*** Information provided ***

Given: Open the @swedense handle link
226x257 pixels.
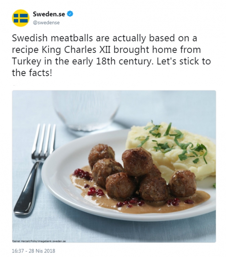Looking at the screenshot, I should click(46, 23).
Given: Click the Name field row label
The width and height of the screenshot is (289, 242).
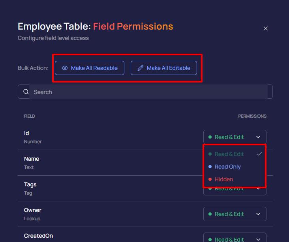Looking at the screenshot, I should [x=32, y=159].
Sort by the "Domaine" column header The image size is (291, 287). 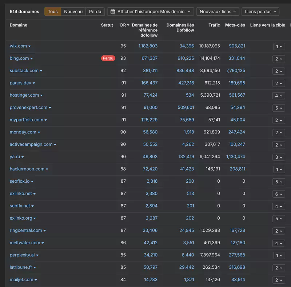pos(18,25)
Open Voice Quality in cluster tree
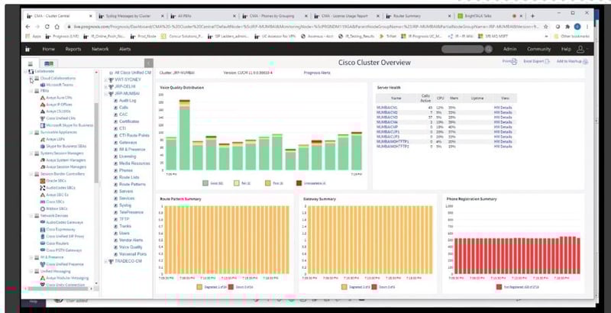The width and height of the screenshot is (611, 313). coord(131,247)
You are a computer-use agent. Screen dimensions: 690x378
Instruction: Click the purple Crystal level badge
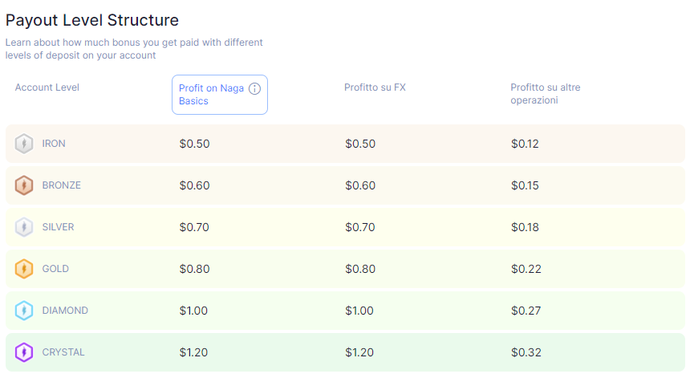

***

The task: In the copy, include exactly the lines from the one containing "Open Voice Quality in cluster tree" through the last line of the records, and no pictures or other text.

Reply:
Open Voice Quality in cluster tree
The width and height of the screenshot is (611, 313). coord(131,247)
You are a computer-use agent. Screen dimensions: 690x378
Instruction: Click the purple Crystal level badge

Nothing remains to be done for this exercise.